The new faculty members join previous hires made through the program, including:
University of Illinois at Chicago – Eben Alsberg, a professor of bioengineering and expert in stem cell research; Ardith Zwyghuizen Doorenbos, a professor in behavioral health sciences and international expert in research on pain and symptom management; and John Stewart IV, a visiting professor in surgery and national leader in the development of pioneering approaches to immunotherapy for late-state melanoma.
University of Illinois at Springfield – Kenneth Kriz, a research fellow and leading scholar in the field of public finance and budgeting.

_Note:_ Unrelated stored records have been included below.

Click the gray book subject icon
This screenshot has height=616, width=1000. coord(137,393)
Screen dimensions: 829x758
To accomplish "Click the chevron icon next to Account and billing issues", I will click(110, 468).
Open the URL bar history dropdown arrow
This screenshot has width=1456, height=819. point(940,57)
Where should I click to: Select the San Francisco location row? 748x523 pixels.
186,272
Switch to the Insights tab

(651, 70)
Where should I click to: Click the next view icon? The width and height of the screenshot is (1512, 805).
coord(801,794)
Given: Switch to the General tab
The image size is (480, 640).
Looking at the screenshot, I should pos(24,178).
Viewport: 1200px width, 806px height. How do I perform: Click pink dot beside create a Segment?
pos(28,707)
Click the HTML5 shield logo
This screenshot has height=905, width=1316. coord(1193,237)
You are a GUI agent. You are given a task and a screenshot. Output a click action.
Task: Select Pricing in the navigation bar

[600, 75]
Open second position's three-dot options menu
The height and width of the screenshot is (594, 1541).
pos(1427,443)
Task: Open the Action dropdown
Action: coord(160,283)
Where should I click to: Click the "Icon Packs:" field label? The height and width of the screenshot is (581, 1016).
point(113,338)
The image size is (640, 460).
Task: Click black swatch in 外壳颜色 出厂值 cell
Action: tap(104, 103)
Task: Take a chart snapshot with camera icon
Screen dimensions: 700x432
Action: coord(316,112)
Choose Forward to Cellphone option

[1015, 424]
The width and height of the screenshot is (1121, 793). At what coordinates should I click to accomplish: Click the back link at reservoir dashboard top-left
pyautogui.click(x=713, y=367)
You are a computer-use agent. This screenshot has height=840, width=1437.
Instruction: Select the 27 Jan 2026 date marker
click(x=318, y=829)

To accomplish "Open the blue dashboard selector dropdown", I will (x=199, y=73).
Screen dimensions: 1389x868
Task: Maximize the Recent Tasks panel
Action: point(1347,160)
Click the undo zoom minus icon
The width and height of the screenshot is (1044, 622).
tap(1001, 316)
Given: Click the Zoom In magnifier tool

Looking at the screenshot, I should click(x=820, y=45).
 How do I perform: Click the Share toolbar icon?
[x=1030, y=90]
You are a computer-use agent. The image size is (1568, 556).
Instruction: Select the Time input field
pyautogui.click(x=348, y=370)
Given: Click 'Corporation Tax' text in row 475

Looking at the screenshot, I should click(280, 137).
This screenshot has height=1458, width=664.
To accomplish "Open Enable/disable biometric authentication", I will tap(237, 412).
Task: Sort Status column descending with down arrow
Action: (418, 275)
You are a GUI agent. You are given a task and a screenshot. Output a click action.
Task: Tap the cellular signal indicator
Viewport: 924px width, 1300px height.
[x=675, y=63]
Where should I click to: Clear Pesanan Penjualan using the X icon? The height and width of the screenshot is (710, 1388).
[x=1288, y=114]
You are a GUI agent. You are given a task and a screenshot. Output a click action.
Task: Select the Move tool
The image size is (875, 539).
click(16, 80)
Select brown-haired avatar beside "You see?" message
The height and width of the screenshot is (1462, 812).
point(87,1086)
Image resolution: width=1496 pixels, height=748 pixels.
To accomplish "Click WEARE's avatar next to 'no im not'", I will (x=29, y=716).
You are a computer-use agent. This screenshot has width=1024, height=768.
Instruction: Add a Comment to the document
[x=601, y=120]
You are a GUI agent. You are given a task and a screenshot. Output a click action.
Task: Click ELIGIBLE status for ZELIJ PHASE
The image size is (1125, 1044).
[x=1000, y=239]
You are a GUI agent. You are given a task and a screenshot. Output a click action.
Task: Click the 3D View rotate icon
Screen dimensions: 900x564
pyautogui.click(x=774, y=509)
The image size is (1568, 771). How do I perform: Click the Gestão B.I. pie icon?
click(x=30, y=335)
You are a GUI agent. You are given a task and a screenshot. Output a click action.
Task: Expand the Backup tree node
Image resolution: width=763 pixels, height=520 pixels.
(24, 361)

University of Illinois at Urbana-Champaign – Nancy Amato, the head of the Department of Computer Science and an expert in motion planning in robotics; Mark Anastasio, the head of the Department of Bioengineering, an expert on tomographic image reconstruction, imaging physics and the development of computed biomedical imaging systems; Ido Golding, a professor of physics and expert in single-molecule and single-cell measurements of transcription; Melissa Graebner, a professor of management and expert in entrepreneurial strategy, mergers and acquisitions and qualitative research methods; Axel Hoffman, a materials science professor and renowned researcher in magnetism-related topics; Rodney Hopson, a professor of educational psychology and national expert in educational practice and policy; Liviu Mirica, a professor of chemistry and expert in the design of chemical agents that contain metal ions; Uwe Rudolph, a professor of comparative biosciences and expert in neuroscience and pharmacology; David Sepkoski, a professor of history and author of three books and numerous chapters exploring the history of various STEM fields; and Qing Cao, an associate professor of materials science and engineering and international leader in the science and engineering of nanoscale electronic devices.